People can still walk to the park or bike to it or ride TARC to it — or, heck, drive to it and park for free on River Road or Witherspoon or Shelby or Campbell or Preston or Floyd or Brook or First streets. These are all ways to access the park for free year-round.

More to the point: free parking incentivizes driving and degrades public space. This is why it’s so strange, if not downright hypocritical, for a city with acute air quality issues, disastrous public health, and an extreme urban heat island effect — all of which are exacerbated by a *lack* of green space and an *overabundance* of parking lots — to subsidize driving (and parking) while also publicly dressing down a park and its board.

Still. There’s a but.

And this is it:

Of course Fischer, Hollander, and Sexton-Smith are right: Waterfront Park is one of Louisville’s most diverse places, a great gift in a city that is divided east-west, rich-poor, white-black — to say nothing of urban-rural.

Making it harder for disadvantaged groups to walk the Big Four Bridge or play in the spraygrounds or simply watch the boats and ships glide by on the Ohio while sitting under a shady tree — anything that compromises those things should be met with some solutions.

So, with that in mind, we will offer some solutions. Coming August 24 (hopefully).

14 thoughts on “On Waterfront Park and Why Charging for Parking is Okay”

  1. Looking forward to the solutions. I hope they explain how a low income family of four having a free birthday party at the Adventure Park can get themselves and all the stuff for the party to the park, given our lack of good transit. Of course, not having accessible parking will encourage better transit-if the community really cares about low income people- but the birthday, well many of them, will be long gone.

      1. Then you will get into the possibility of discrimination but at the least of why them and not me situation…

      2. Finding a way to help low income families would be good – and it could have been explored in a public hearing and comment period before the Waterfront board voted. Except that there was no public hearing or input of any kind and David Karem told Insider Louisville he didn’t even bother to share the hundreds of emails the park received with board members. That’s unacceptable.

  2. Maybe they could send every Louisville/Jefferson County resident a reloadable card with say 5 visits preloaded.

    A related thought: WDC should let PARC manage the paid parking. That would be more efficient than doing it on their own.

    1. And who would determine who get those cards? Now, I will have to give all my finances to WDC for a determination?

      Having PARC managing requires an extra fee for them, they would not do it for free… It will defeat the purpose…

  3. Is there typically a shortage of available parking in the Waterfront Park lots? If the lots are full on evenings and weekends, then the operators should definitely charge a fee to park in them during times of high demand. If they are filled up, that means other newcomers are pulling in, failing to find parking, and then creating traffic by turning around and cruising for parking elsewhere.

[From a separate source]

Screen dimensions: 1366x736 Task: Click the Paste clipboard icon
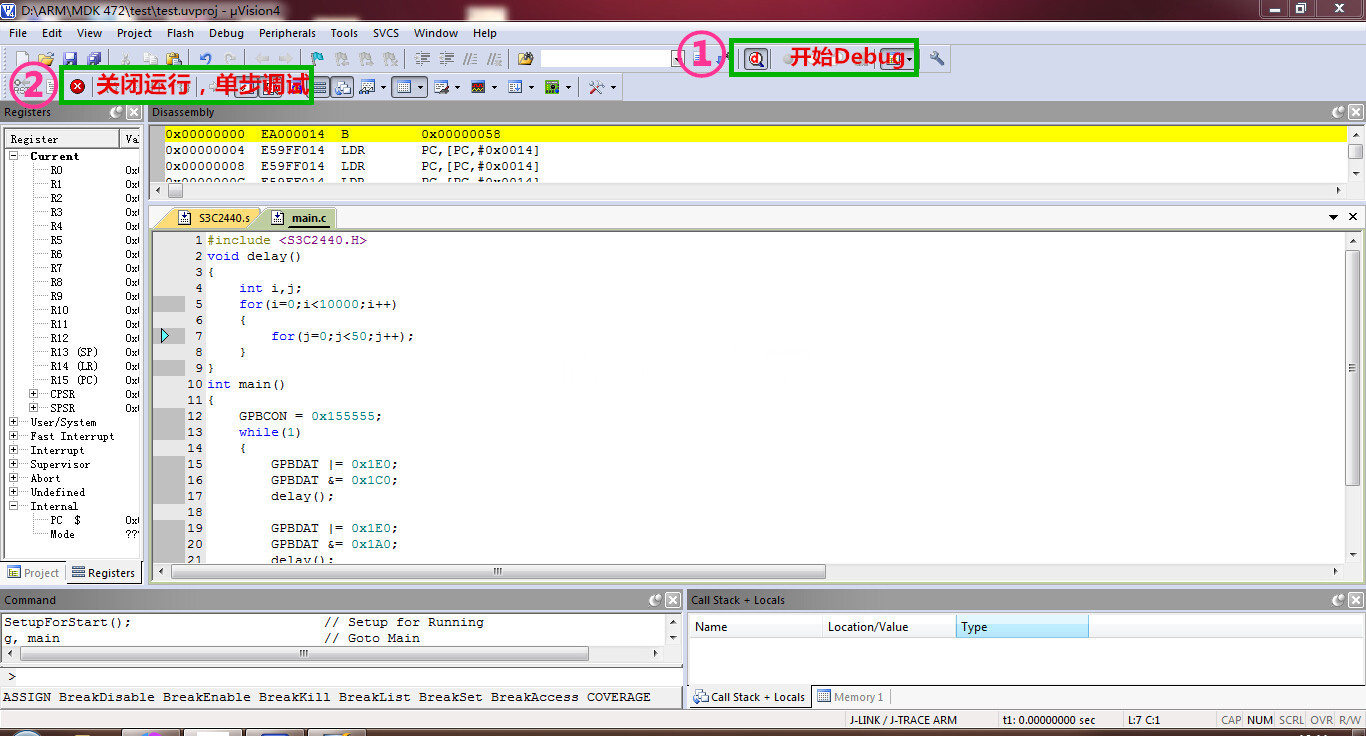click(x=174, y=59)
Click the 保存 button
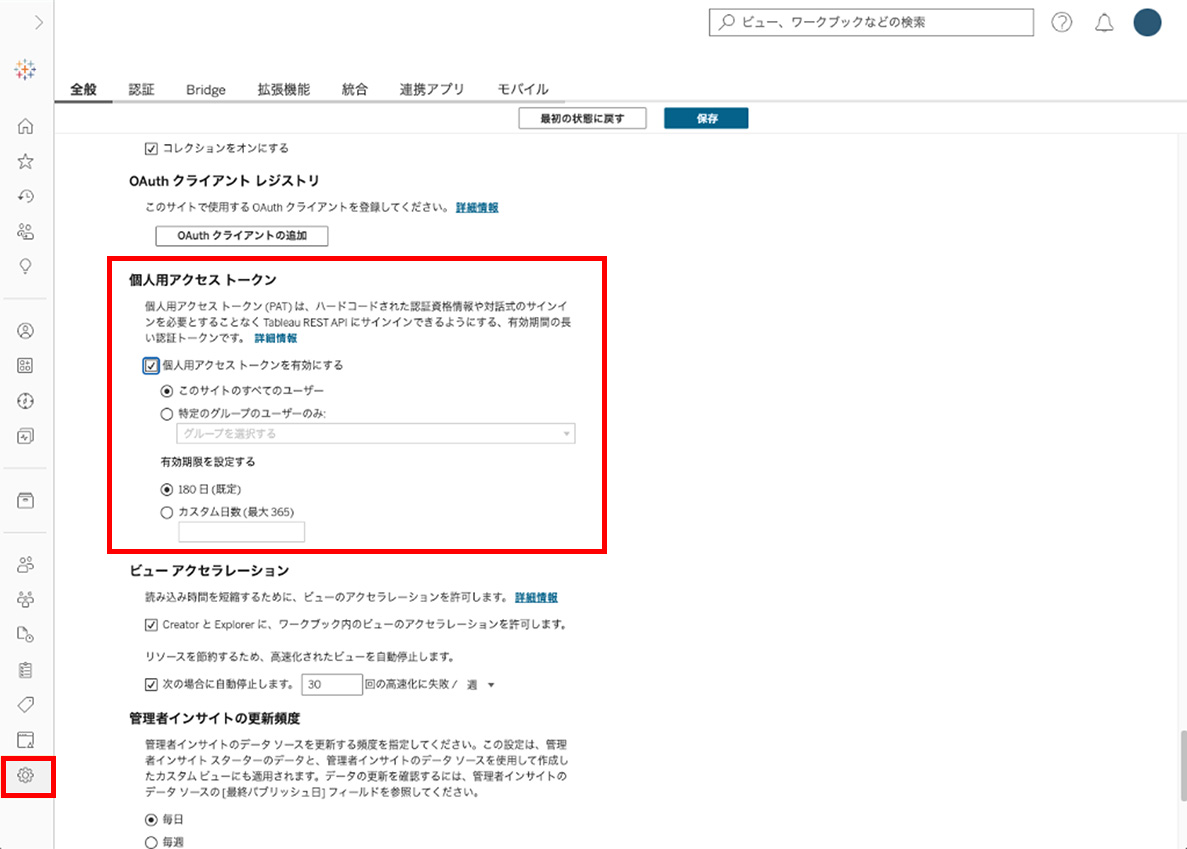Image resolution: width=1187 pixels, height=849 pixels. [x=707, y=119]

    Bill – how does your sentimental anecdote change if the “free” lot is full when the hypothetical birthday party arrives?

    I’m constitutionally compelled to paste this link anytime there is a discussion about parking fees on the internet:

    1. High demand really doesn’t change my view at all. And it’s not a “hypothetical, sentimental anecdote.” Visit Waterfront’s water play area and talk to the people there.

  4. I understand your reasoning of the vehicle parking cost. However, not all people have the ease of walking or biking to a park. Consider families with young children who need that convenience of vehicle parking, parkside. This is indeed a problem of access and equity because everyone will not visit the park if there are barriers such as cost for parking or walking further to access the park from free parking. Unhealthy people wishing to have the same quality of life or disabled people will no longer have equal access as well.

    1. What about families that don’t have a car? Aren’t they even more unequal than poor families with a car? How will they access the park? Free cars?